Ejercicio 1: En el fragmento sobre la tienda de Claire, enumera todos los sustantivos que van precedidos de un artículo indefinido, junto con ese artículo.
*** Fragmento de texto ***
Claire me enseña con orgullo una talla de madera de olivo en la que aparece la Sagrada Familia y de fondo un muro que se quita y se pone. Claire está muy orgullosa de haber sido ella la que ha diseñado este recuerdo de Belén. Es uno de los productos que se ofrecen en su tienda, un local muy poco visitado al que sólo cada media hora llega algún estadounidense o algún ruso extraviado.
*** Datos sin procesar ***
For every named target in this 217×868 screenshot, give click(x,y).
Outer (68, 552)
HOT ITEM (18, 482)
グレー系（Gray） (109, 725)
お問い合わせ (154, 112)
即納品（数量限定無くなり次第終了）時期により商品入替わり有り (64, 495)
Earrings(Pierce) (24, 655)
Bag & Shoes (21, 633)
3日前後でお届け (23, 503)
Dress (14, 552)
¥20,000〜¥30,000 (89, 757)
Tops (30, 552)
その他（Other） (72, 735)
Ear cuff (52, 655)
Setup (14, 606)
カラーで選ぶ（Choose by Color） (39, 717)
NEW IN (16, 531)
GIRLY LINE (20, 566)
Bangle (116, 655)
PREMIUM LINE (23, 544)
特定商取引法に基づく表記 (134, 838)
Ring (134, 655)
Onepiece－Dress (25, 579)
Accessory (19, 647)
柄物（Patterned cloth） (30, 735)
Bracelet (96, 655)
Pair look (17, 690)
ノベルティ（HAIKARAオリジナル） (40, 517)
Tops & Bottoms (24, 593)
***
*** Datos sin procesar ***
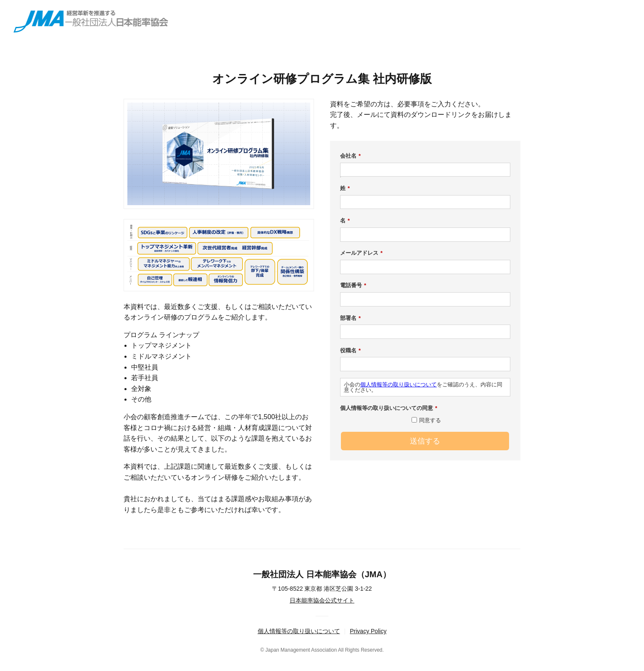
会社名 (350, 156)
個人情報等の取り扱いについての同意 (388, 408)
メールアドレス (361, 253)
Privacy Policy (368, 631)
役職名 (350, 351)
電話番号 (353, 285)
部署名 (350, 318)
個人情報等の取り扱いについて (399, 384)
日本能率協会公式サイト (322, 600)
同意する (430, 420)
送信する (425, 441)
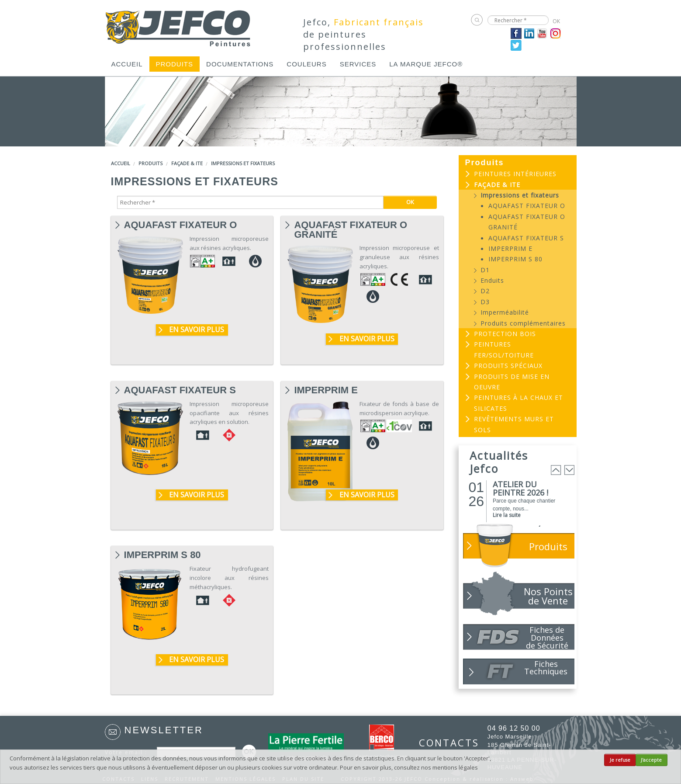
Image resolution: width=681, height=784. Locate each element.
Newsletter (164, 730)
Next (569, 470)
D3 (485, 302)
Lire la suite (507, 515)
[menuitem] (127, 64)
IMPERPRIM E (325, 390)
***
Ejercicio 2: Copia sin cambios las entradas que van desde la línea que contiene "Setup (14, 606)" hasta la que contiene "ノベルティ（HAIKARAオリジナル） (40, 517)", ambas incluidas.

Salida correcta 1: una talla, un muro, un local

Salida correcta 2:
Setup (14, 606)
カラーで選ぶ（Choose by Color） (39, 717)
NEW IN (16, 531)
GIRLY LINE (20, 566)
Bangle (116, 655)
PREMIUM LINE (23, 544)
特定商取引法に基づく表記 (134, 838)
Ring (134, 655)
Onepiece－Dress (25, 579)
Accessory (19, 647)
柄物（Patterned cloth） (30, 735)
Bracelet (96, 655)
Pair look (17, 690)
ノベルティ（HAIKARAオリジナル） (40, 517)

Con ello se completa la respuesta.